Arrange every line of the material below as a numbered list, leaving out any blank lines.

Entries drawn from a collection:
--------------------------------
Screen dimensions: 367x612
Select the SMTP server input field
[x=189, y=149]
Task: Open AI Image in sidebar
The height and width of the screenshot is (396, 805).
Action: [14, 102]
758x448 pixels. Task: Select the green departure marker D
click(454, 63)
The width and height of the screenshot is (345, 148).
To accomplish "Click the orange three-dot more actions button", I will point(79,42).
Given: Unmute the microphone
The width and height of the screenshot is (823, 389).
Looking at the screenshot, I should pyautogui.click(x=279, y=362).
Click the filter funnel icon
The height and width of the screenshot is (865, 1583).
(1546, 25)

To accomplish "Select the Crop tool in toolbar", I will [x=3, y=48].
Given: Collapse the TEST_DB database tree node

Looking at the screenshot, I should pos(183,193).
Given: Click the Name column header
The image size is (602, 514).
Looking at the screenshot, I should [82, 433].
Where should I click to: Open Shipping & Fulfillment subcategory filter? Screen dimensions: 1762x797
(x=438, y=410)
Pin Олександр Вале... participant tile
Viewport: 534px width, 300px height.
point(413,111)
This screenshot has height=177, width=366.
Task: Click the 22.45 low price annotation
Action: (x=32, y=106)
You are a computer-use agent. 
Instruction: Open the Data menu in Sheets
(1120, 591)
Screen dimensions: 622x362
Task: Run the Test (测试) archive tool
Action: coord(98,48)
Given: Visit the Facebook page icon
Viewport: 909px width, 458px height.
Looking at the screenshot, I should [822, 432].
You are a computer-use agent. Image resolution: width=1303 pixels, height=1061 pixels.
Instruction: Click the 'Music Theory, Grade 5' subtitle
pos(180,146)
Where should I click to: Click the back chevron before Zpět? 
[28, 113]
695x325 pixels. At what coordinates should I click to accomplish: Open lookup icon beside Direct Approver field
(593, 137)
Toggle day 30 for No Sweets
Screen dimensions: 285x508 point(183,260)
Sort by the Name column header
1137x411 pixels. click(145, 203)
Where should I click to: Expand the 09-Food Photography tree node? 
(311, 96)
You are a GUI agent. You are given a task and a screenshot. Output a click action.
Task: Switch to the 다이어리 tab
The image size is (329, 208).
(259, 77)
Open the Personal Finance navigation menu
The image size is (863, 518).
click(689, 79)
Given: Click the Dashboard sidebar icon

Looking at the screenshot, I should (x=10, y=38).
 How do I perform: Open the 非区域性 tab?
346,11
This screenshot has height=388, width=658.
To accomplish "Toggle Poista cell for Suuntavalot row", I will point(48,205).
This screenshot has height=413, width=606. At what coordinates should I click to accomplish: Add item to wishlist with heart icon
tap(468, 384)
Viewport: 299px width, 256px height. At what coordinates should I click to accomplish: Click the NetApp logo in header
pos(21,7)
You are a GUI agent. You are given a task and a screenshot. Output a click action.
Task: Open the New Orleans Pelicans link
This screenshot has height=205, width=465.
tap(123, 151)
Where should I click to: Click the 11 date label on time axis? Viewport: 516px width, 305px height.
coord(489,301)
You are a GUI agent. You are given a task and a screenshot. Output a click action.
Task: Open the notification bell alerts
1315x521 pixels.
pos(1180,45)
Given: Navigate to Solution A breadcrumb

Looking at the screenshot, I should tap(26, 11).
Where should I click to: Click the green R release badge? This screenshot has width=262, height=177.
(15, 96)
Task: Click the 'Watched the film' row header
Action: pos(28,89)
--------------------------------
Result for this exercise ::
1. Screen dimensions: 367x612
2. Select the SMTP server input field
3. [x=189, y=149]
4. Task: Open AI Image in sidebar
5. The height and width of the screenshot is (396, 805).
6. Action: [14, 102]
7. 758x448 pixels. Task: Select the green departure marker D
8. click(454, 63)
9. The width and height of the screenshot is (345, 148).
10. To accomplish "Click the orange three-dot more actions button", I will point(79,42).
11. Given: Unmute the microphone
12. The width and height of the screenshot is (823, 389).
13. Looking at the screenshot, I should pyautogui.click(x=279, y=362).
14. Click the filter funnel icon
15. The height and width of the screenshot is (865, 1583).
16. (1546, 25)
17. To accomplish "Select the Crop tool in toolbar", I will [x=3, y=48].
18. Given: Collapse the TEST_DB database tree node
19. Looking at the screenshot, I should pos(183,193).
20. Given: Click the Name column header
21. The image size is (602, 514).
22. Looking at the screenshot, I should [82, 433].
23. Where should I click to: Open Shipping & Fulfillment subcategory filter? Screen dimensions: 1762x797
24. (x=438, y=410)
25. Pin Олександр Вале... participant tile
26. Viewport: 534px width, 300px height.
27. point(413,111)
28. This screenshot has height=177, width=366.
29. Task: Click the 22.45 low price annotation
30. Action: (x=32, y=106)
31. You are a computer-use agent. 
32. Instruction: Open the Data menu in Sheets
33. (1120, 591)
34. Screen dimensions: 622x362
35. Task: Run the Test (测试) archive tool
36. Action: coord(98,48)
37. Given: Visit the Facebook page icon
38. Viewport: 909px width, 458px height.
39. Looking at the screenshot, I should [822, 432].
40. You are a computer-use agent. Image resolution: width=1303 pixels, height=1061 pixels.
41. Instruction: Click the 'Music Theory, Grade 5' subtitle
42. pos(180,146)
43. Where should I click to: Click the back chevron before Zpět? 
44. [28, 113]
45. 695x325 pixels. At what coordinates should I click to accomplish: Open lookup icon beside Direct Approver field
46. (593, 137)
47. Toggle day 30 for No Sweets
48. Screen dimensions: 285x508 point(183,260)
49. Sort by the Name column header
50. 1137x411 pixels. click(145, 203)
51. Where should I click to: Expand the 09-Food Photography tree node? 
52. (311, 96)
53. You are a GUI agent. You are given a task and a screenshot. Output a click action.
54. Task: Switch to the 다이어리 tab
55. The image size is (329, 208).
56. (259, 77)
57. Open the Personal Finance navigation menu
58. The image size is (863, 518).
59. click(689, 79)
60. Given: Click the Dashboard sidebar icon
61. Looking at the screenshot, I should (x=10, y=38).
62.  How do I perform: Open the 非区域性 tab?
63. 346,11
64. This screenshot has height=388, width=658.
65. To accomplish "Toggle Poista cell for Suuntavalot row", I will point(48,205).
66. This screenshot has height=413, width=606. At what coordinates should I click to accomplish: Add item to wishlist with heart icon
67. tap(468, 384)
68. Viewport: 299px width, 256px height. At what coordinates should I click to accomplish: Click the NetApp logo in header
69. pos(21,7)
70. You are a GUI agent. You are given a task and a screenshot. Output a click action.
71. Task: Open the New Orleans Pelicans link
72. This screenshot has height=205, width=465.
73. tap(123, 151)
74. Where should I click to: Click the 11 date label on time axis? Viewport: 516px width, 305px height.
75. coord(489,301)
76. You are a GUI agent. You are given a task and a screenshot. Output a click action.
77. Task: Open the notification bell alerts
78. 1315x521 pixels.
79. pos(1180,45)
80. Given: Navigate to Solution A breadcrumb
81. Looking at the screenshot, I should tap(26, 11).
82. Where should I click to: Click the green R release badge? This screenshot has width=262, height=177.
83. (15, 96)
84. Task: Click the 'Watched the film' row header
85. Action: pos(28,89)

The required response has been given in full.